If a line of the records contains the string "green", copy it out.

*** Exercise data ***

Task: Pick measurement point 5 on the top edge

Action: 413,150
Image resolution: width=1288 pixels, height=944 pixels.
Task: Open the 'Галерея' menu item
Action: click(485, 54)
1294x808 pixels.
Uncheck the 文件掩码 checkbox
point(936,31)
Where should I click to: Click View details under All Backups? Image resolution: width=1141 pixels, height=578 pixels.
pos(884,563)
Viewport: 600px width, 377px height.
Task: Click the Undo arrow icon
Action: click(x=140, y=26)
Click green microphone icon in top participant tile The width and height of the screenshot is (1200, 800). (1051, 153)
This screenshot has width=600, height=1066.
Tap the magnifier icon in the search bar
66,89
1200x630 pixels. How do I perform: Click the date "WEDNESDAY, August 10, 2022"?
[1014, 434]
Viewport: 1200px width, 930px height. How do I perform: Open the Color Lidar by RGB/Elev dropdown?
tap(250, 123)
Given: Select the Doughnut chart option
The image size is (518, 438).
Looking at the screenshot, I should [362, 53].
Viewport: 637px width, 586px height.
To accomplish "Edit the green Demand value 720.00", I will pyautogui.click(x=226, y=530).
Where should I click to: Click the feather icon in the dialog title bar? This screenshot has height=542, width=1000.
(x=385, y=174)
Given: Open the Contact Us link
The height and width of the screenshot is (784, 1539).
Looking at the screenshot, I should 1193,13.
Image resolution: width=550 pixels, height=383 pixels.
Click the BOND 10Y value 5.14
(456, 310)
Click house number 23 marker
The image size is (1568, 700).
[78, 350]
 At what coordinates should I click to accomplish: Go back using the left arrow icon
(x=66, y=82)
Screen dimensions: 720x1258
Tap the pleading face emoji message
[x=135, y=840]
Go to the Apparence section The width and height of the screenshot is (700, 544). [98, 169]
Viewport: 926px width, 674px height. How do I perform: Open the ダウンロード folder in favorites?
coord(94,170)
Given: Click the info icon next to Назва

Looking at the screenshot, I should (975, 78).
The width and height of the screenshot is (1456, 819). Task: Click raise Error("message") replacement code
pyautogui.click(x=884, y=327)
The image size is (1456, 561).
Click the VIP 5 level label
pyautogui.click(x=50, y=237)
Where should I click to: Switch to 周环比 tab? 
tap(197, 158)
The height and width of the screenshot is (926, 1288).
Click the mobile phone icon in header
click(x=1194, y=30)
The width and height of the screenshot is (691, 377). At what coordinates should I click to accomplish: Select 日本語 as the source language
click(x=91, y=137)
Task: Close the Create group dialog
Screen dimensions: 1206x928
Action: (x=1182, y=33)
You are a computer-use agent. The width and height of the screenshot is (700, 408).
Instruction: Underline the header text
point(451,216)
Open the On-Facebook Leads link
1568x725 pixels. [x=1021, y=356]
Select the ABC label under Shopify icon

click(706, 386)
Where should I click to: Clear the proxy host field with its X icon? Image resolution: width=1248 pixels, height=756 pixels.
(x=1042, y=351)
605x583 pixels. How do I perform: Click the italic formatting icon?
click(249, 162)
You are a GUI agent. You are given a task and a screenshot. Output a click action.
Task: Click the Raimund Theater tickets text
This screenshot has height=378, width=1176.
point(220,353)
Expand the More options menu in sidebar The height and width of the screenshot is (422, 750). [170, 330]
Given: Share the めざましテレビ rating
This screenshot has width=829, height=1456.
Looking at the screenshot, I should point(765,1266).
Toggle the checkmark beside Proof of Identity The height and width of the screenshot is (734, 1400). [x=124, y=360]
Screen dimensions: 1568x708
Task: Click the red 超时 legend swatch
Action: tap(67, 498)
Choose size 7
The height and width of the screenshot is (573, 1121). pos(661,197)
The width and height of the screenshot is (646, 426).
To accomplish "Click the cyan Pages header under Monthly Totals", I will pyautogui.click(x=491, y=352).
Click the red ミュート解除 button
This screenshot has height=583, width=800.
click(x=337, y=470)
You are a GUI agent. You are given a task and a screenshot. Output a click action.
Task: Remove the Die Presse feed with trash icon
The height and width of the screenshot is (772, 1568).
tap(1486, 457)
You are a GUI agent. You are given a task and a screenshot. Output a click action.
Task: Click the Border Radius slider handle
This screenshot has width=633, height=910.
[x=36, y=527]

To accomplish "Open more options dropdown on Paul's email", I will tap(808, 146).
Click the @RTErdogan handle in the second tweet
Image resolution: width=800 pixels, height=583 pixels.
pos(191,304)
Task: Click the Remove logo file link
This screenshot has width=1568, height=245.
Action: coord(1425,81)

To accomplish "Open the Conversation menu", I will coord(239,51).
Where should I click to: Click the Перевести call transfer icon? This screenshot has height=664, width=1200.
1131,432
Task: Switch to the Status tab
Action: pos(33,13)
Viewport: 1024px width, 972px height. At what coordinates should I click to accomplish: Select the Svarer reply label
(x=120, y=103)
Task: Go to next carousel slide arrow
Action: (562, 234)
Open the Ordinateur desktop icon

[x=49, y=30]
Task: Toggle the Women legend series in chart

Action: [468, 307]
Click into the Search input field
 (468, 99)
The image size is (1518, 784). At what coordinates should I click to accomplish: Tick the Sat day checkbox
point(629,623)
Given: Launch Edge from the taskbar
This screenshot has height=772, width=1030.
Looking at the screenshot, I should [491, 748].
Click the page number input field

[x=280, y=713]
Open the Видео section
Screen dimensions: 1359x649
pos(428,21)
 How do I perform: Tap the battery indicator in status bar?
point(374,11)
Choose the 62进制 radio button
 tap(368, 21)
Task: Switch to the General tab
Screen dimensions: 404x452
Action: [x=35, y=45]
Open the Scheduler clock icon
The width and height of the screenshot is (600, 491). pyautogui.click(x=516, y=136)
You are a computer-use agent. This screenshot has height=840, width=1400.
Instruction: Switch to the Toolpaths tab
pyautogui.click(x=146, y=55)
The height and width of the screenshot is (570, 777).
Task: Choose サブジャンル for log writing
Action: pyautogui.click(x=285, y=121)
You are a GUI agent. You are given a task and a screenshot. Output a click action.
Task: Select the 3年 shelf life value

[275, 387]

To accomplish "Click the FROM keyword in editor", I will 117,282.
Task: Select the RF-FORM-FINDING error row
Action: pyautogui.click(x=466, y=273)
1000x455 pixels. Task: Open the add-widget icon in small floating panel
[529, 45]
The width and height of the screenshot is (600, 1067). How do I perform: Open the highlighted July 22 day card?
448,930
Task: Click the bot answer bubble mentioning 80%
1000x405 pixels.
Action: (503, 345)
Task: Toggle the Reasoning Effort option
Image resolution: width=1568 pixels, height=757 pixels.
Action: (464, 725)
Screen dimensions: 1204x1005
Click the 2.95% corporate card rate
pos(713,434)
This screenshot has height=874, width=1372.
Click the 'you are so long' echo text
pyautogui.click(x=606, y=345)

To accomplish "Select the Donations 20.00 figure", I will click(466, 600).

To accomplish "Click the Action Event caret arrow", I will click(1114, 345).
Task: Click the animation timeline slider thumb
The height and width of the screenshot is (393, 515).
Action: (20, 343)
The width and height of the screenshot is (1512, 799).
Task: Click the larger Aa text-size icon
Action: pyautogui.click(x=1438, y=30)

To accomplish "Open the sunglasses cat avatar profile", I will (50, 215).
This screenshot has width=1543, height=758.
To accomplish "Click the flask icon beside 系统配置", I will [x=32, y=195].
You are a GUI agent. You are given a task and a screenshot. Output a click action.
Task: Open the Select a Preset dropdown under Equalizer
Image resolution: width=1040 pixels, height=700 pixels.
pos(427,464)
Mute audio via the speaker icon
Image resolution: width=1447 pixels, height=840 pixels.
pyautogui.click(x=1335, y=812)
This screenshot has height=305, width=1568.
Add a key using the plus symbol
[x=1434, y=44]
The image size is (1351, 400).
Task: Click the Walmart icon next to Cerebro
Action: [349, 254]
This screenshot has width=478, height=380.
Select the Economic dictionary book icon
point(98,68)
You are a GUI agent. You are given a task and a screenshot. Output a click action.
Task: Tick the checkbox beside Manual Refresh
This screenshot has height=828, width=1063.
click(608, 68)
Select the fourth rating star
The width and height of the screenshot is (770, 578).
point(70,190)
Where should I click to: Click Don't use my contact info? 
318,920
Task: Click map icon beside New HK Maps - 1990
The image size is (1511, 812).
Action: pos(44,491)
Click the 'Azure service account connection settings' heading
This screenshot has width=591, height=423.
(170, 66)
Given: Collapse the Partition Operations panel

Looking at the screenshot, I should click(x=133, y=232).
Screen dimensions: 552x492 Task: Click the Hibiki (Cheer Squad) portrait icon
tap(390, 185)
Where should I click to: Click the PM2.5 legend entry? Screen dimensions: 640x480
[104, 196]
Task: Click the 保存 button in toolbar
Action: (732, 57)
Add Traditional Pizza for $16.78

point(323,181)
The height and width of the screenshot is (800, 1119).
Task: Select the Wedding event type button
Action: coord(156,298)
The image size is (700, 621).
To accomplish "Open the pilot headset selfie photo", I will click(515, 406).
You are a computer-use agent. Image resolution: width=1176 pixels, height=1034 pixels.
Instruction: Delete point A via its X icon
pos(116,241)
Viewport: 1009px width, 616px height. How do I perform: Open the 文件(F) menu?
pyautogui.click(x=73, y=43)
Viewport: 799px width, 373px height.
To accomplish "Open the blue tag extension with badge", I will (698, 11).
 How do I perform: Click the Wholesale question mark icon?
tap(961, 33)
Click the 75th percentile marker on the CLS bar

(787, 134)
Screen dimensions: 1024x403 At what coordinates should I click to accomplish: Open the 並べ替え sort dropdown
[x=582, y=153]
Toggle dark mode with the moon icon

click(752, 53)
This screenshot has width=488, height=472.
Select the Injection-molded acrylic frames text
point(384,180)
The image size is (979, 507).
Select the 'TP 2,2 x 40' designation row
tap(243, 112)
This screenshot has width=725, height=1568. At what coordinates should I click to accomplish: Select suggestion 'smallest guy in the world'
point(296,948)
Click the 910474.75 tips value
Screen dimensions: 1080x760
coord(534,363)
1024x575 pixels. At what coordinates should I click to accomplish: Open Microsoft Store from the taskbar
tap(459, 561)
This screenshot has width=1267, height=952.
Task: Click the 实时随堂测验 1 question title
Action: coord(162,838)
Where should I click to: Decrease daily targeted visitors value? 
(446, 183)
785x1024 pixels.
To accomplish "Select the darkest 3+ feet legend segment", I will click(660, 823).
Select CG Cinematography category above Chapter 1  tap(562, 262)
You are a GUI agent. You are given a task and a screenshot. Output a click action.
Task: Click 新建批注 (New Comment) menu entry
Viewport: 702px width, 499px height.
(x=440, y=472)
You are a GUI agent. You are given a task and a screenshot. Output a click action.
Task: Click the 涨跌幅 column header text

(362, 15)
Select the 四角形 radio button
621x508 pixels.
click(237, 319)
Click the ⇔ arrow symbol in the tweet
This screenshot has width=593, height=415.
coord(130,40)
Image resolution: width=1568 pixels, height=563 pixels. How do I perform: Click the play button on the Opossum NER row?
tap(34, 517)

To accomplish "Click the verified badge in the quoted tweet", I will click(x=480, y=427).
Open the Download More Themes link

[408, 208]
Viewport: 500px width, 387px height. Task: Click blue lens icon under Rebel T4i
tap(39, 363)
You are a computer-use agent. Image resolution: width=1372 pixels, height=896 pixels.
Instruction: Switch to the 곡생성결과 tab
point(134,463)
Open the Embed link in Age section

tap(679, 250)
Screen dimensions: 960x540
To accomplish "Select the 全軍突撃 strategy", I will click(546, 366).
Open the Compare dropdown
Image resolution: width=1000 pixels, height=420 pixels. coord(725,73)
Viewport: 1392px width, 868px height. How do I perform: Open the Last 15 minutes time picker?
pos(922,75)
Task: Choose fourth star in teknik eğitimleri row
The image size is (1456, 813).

***

The answer:
Click green microphone icon in top participant tile The width and height of the screenshot is (1200, 800). (1051, 153)
To accomplish "Edit the green Demand value 720.00", I will pyautogui.click(x=226, y=530).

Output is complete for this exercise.